> _Source data_
________________________

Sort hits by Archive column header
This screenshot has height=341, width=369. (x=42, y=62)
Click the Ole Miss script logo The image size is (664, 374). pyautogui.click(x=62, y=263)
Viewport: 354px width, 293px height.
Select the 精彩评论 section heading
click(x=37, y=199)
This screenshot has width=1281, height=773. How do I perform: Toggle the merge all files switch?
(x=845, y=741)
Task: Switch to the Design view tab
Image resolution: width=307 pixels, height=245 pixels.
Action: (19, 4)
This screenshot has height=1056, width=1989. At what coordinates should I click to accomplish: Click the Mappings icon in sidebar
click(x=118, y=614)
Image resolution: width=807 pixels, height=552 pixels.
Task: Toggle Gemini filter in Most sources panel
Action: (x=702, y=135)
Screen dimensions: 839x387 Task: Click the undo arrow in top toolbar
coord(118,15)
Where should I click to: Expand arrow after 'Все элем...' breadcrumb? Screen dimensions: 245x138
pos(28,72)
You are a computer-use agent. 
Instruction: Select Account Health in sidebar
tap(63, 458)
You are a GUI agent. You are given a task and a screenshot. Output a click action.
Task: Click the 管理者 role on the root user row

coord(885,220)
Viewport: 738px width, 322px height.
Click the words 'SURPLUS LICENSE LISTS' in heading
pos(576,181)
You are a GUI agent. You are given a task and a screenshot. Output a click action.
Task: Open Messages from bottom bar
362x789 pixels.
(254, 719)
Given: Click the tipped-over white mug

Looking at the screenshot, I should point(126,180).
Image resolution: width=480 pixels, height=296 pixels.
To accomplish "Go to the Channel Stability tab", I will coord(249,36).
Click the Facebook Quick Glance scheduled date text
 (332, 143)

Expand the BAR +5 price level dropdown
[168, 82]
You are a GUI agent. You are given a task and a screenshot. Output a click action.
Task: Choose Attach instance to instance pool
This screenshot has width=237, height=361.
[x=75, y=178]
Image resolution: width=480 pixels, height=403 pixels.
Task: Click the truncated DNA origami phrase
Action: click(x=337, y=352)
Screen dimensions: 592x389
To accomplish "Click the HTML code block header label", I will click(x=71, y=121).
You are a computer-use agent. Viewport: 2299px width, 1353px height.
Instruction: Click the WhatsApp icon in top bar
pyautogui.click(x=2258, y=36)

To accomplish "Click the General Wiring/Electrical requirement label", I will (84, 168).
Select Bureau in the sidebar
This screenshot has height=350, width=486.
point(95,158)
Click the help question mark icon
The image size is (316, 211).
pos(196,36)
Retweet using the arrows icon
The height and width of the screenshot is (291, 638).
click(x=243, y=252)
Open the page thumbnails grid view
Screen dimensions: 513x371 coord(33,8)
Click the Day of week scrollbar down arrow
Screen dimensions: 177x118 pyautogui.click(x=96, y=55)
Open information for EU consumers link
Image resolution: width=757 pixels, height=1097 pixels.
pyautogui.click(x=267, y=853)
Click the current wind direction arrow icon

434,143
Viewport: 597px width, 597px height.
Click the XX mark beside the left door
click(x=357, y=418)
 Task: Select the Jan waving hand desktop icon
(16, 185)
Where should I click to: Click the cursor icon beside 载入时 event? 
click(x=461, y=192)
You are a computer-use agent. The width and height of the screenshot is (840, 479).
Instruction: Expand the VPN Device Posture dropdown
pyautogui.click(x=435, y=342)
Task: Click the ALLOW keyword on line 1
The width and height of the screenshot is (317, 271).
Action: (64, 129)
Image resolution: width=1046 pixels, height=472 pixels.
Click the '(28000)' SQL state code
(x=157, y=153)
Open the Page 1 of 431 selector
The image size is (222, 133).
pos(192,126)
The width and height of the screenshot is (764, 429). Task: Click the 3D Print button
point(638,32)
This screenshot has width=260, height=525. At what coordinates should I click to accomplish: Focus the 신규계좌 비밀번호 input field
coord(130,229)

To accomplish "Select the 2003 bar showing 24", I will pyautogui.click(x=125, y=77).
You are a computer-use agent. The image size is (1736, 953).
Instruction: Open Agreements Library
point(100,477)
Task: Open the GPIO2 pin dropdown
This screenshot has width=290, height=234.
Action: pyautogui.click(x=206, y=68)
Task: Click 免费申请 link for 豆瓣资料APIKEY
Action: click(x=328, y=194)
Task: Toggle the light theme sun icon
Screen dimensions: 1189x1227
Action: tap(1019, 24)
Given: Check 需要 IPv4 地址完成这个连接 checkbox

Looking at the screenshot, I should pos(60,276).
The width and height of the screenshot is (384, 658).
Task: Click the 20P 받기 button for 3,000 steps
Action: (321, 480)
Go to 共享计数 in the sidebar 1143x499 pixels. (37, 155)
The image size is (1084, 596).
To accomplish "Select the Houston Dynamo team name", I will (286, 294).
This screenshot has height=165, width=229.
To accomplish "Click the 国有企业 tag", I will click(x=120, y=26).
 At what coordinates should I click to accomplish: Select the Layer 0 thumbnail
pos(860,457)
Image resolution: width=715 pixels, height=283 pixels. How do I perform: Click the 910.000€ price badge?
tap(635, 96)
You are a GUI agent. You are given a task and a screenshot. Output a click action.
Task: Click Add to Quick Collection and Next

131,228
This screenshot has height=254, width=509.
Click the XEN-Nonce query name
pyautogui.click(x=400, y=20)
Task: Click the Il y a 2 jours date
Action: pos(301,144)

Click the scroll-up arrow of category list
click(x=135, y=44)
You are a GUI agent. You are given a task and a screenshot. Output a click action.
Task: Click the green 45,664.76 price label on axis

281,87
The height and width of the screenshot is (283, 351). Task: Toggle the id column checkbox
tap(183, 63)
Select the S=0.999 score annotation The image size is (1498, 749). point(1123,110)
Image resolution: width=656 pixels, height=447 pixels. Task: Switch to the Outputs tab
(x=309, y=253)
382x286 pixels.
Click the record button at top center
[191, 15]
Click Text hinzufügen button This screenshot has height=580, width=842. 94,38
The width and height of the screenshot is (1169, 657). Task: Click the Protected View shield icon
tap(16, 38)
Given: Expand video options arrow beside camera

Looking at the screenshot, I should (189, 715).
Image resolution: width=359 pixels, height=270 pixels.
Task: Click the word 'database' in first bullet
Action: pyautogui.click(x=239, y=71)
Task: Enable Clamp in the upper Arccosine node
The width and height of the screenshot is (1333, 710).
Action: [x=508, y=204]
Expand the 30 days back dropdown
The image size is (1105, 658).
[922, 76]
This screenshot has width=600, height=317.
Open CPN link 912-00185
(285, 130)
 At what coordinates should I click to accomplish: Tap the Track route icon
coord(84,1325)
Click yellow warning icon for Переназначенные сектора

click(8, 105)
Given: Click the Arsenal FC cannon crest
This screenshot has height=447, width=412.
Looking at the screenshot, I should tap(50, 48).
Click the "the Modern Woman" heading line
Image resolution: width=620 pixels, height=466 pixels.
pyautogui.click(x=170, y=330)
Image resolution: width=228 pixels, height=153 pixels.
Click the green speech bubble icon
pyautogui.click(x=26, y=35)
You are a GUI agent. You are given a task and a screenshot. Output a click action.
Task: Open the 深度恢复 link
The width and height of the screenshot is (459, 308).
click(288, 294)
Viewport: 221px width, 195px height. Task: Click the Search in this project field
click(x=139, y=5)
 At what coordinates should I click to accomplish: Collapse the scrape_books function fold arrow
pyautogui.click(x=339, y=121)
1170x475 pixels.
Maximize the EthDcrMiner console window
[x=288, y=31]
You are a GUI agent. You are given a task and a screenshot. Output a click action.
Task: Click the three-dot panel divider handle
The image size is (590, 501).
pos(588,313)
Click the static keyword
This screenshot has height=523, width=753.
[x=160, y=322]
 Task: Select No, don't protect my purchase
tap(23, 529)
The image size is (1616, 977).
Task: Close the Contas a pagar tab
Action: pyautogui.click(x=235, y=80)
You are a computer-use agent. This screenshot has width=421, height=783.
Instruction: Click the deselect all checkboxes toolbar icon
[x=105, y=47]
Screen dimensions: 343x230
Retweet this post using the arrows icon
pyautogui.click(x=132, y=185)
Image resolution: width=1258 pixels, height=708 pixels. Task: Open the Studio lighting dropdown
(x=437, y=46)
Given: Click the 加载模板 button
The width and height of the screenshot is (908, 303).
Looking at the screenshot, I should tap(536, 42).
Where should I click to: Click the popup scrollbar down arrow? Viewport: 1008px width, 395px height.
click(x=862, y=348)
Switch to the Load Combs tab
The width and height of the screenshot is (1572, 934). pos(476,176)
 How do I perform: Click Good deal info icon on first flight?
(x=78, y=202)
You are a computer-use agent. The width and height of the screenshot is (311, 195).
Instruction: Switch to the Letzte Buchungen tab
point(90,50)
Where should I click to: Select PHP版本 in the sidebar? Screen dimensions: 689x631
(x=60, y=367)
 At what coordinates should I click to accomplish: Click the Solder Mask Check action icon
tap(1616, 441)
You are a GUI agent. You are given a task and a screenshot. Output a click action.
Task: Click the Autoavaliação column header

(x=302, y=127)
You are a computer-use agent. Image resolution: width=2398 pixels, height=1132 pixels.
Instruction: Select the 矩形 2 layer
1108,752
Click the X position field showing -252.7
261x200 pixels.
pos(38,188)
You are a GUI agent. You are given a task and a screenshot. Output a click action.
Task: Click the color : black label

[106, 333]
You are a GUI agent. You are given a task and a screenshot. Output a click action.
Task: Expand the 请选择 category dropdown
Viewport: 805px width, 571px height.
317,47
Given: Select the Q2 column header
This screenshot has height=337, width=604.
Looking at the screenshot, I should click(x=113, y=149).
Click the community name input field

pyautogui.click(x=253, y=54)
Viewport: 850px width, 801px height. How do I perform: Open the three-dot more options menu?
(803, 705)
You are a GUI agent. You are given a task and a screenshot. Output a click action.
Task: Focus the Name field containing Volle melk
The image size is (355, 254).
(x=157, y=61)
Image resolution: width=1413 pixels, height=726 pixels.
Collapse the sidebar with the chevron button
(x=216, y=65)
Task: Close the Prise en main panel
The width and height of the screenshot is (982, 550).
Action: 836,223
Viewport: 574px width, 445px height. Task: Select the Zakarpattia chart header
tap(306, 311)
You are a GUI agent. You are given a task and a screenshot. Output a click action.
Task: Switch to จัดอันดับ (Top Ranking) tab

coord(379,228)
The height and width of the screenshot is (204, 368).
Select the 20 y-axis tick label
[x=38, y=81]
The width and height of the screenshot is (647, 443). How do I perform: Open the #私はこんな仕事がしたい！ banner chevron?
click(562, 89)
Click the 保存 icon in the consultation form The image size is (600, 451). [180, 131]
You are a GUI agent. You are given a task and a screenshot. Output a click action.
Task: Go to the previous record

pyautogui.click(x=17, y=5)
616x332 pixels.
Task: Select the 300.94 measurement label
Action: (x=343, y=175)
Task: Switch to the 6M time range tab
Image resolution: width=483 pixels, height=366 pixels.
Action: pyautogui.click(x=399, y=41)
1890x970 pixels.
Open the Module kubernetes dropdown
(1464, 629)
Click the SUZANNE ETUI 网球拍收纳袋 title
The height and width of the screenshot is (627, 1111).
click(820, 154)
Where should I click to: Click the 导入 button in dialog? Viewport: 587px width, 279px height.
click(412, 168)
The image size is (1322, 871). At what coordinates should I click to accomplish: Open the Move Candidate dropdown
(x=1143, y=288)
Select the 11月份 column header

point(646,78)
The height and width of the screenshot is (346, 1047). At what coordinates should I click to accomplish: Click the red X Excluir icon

________________________

> _Exercise aim_
Render the data as a numbered list with blank lines omitted, beginning at the line that contains "Click the 保存" and continuing through the end of the data.

> _Written response_
1. Click the 保存 icon in the consultation form The image size is (600, 451). [180, 131]
2. You are a GUI agent. You are given a task and a screenshot. Output a click action.
3. Task: Go to the previous record
4. pyautogui.click(x=17, y=5)
5. 616x332 pixels.
6. Task: Select the 300.94 measurement label
7. Action: (x=343, y=175)
8. Task: Switch to the 6M time range tab
9. Image resolution: width=483 pixels, height=366 pixels.
10. Action: pyautogui.click(x=399, y=41)
11. 1890x970 pixels.
12. Open the Module kubernetes dropdown
13. (1464, 629)
14. Click the SUZANNE ETUI 网球拍收纳袋 title
15. The height and width of the screenshot is (627, 1111).
16. click(820, 154)
17. Where should I click to: Click the 导入 button in dialog? Viewport: 587px width, 279px height.
18. click(412, 168)
19. The image size is (1322, 871). At what coordinates should I click to accomplish: Open the Move Candidate dropdown
20. (x=1143, y=288)
21. Select the 11月份 column header
22. point(646,78)
23. The height and width of the screenshot is (346, 1047). At what coordinates should I click to accomplish: Click the red X Excluir icon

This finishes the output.